The title-track is the most delicious of them all. The pulsatory rhythm takes completely unexpected forms, even if the subtle orientations always return to the starting point. And the sequences which flutter all around, as well as the pulsations which make it resound, engage a beautiful movement of Berlin School with stroboscopic strands which wind everything around the very ethereal harmonies of the violins and of the murmurs of a seraphic choir. I find that it makes very filmic. In the black era of Picture Palace Music. Definitively, it's the track which jumped to my ears immediately. There are lots of references to Software and Rainbow Serpent. Top-notch! Moonlight Serenade follows and preserves the moods with a so very attractive and slow circular structure which is led by a mass of arpeggios of which the bright tones are floating and sparkling against the current of the slow whirlwinds of the violins. The power of orchestrations is very edifying here. And what to say about these Amazonian flutes? There are a lot of music and sounds in this album that the ears lose their folds by trying catch everything. It's rich and intense and I like that. On the other hand, some people will see a kind cacophony here, even if everything is extremely very symmetric. And we are undoubtedly in the best moments here and that's go on with Open the Gates which starts with a series of chords which sound like a pensive guitar. The track is as much dark as very melancholic with a zest of cinematographic scents. And it ends by being a very silky ballad where our dreams waltz with beautiful orchestrations filled by Arabic perfumes. Sorry but I was not able to endure the torture of The Eagles are Coming which is a wild and very e-rock piece of music fed of distortions and aggressive effects. I did try though... Tonal Siege is very dance and reminds me of Stefan Erbe.
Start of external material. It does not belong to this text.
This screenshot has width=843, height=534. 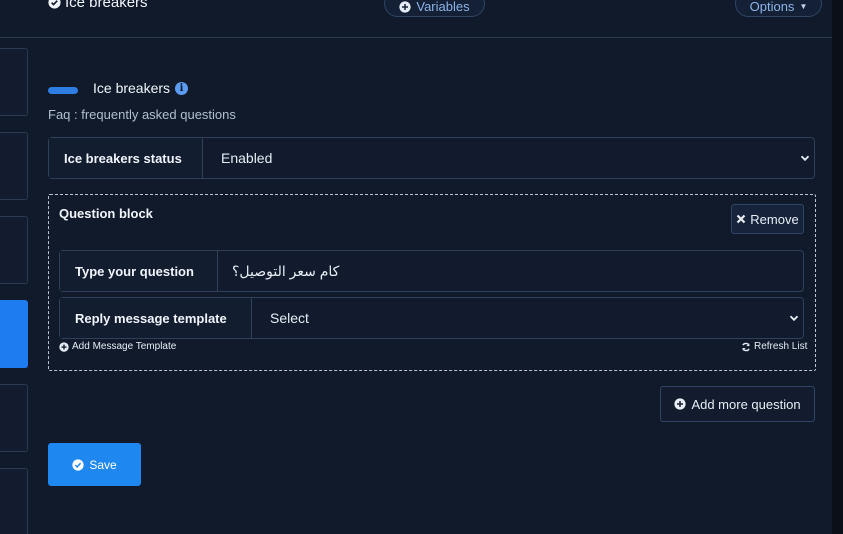 I want to click on page-title-text: Ice breakers, so click(x=106, y=6).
Wim spreads fragments of fluty harmonies on a structure with spasms round, juicy and jerky. After a rather quirky intro, Diamond in my Soul sets ablaze a structure of rhythms knotted in sequences which flicker of their silvered keys before sinking into a delicate electronic charm operation with a beautiful ballad to be made blush Abba. Not my kind it's true. But that has its effect!
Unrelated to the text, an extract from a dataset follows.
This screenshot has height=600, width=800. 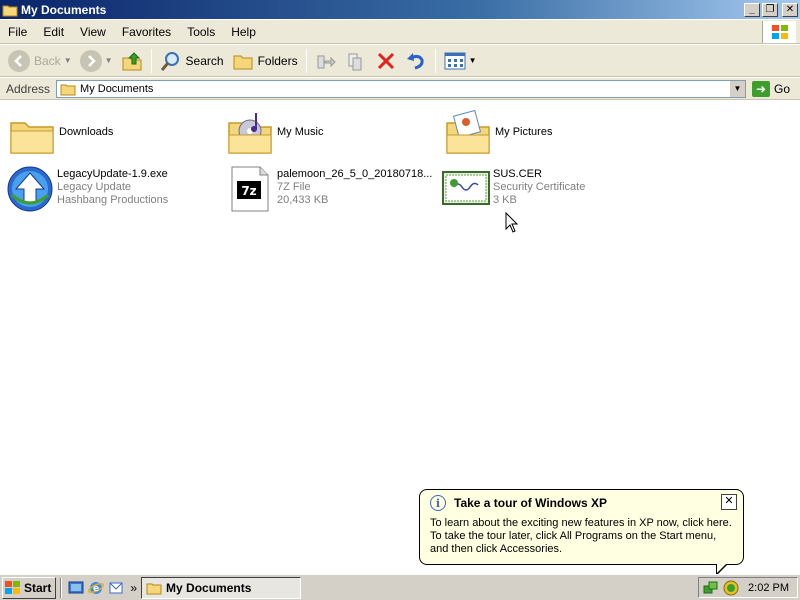 I want to click on back-label: Back, so click(x=48, y=60).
A little as wrote higher, the too big diversity of ENCHANTED JOURNEY will confuse more than one. But in the end, it gives an album which seduces much more than annoys. There are some pretty good moments in this album which, I am certain of it, would make a great hit if we would grant to it a good visibility on the waves of commercial radio where the hits, the synth-pop or even the New Age well-crafted in tribal rhythms and filmic orchestrations are popular. It's done properly. Our ears are filled with pleasure, even if sometimes they feel a little bit scratched. Another good hit in the Electronica field from AD Music!